Jul 192012
 

Psychology Tomorrow Magazine has just published a lush spread on the brilliant New York photographer/filmmaker Bill Hayward, including a profile by Geoff Gehman, a gallery of photos, and a short Hayward film on the artist Jim Peters. I’ve known Bill since 1993 when he took to jacket photo for my novel The Life and Times of Captain N. — yes, the younger me with hair, black shirt, floating against a black backdrop, earnest and mysterious. He’s a photographic innovator, having invented the collaborative portrait which he has made his hallmark. See the cover of his book bad behavior (Rizzoli, 2000) above for an example. He photographs artists, authors, dancers, actors and ordinary people, but the modus operandi is always some interaction between the subject, huge sheets or rolls of white paper, a brush and black paint. The subject draws or writes or paints on the paper, creates paper sculptures, dances naked with the text or the cartoon or the painting, wraps herself in her words, so to speak. The results are a riot of astonishing wit, imagination and humor. Something emerges about the subject that has never been revealed, some intimation of the hidden self, gorgeous and poignant. You can see more examples of Bill’s work at his web site. He blogs at http://www.billhayward.com/blog/ and at thehumanbible.

For three decades Bill Hayward has been photographing people expressing themselves with black paint, paintbrush, sheets of white paper and permission to do anything and everything. He has documented a naked poet’s antlers, a magazine editor’s manifesto about her sexual abuse, a fashion designer’s Pope-in-a-sauna costume.
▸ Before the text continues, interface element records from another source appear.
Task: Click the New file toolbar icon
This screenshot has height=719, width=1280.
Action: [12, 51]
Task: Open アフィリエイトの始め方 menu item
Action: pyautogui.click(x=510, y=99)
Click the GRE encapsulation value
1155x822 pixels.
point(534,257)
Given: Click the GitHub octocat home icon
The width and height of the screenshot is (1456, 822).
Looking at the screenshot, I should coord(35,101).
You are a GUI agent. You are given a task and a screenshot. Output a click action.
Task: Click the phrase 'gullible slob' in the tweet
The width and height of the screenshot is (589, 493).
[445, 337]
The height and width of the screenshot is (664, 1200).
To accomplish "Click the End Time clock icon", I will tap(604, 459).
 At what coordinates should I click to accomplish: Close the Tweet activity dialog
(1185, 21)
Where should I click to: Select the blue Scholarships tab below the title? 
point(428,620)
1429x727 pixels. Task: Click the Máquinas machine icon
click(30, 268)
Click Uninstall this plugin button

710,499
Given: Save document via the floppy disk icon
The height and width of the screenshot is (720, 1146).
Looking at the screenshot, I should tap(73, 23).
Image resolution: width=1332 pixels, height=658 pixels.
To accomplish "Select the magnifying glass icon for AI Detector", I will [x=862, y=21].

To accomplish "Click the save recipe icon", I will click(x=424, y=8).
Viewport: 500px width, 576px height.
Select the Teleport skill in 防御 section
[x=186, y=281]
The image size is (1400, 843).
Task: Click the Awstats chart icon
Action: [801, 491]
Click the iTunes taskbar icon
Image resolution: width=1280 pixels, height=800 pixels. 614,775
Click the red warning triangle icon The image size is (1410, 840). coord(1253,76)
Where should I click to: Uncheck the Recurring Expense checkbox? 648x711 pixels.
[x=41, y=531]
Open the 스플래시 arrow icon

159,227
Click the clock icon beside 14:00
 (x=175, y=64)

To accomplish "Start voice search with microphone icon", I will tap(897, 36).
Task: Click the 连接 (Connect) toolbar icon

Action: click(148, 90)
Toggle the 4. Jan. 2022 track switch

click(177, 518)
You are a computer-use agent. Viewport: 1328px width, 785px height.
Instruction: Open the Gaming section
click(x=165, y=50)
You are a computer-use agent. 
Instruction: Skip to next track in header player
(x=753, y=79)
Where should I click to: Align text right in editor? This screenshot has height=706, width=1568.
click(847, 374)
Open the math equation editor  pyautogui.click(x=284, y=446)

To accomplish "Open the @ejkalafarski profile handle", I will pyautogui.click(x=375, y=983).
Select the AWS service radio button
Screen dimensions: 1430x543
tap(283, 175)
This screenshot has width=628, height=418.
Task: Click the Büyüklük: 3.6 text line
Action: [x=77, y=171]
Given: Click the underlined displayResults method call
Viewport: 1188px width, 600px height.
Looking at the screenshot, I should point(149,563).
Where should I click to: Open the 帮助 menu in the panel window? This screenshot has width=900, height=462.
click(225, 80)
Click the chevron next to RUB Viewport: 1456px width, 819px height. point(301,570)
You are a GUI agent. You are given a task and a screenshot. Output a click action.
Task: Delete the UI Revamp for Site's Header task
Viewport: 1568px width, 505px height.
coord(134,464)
It’s all part of his mission to encourage the magical elements that society tends to discourage: imagination, mystery and profound play.

Hayward’s fellow players have included actor Willem Dafoe, Native American activist-author Russell Means and detective Anne Marie Moloney, who helped bury 23 New York Police Department colleagues killed by the collapse of the World Trade Center’s twin towers. His sites have ranged from his Manhattan studio, site of the “Bad Behavior” project, where creative types explored their alter egos; the Port Authority Bus Terminal, the multi-media site of “The Intimacies Project,” which explored the motion of emotion, and Bunker Hill, one of many historic sites for “The American Memory Project,” which explored how Americans adapt to, and adopt, their heritage. The whole series of nearly 500 portraits is called “The Human Bible.”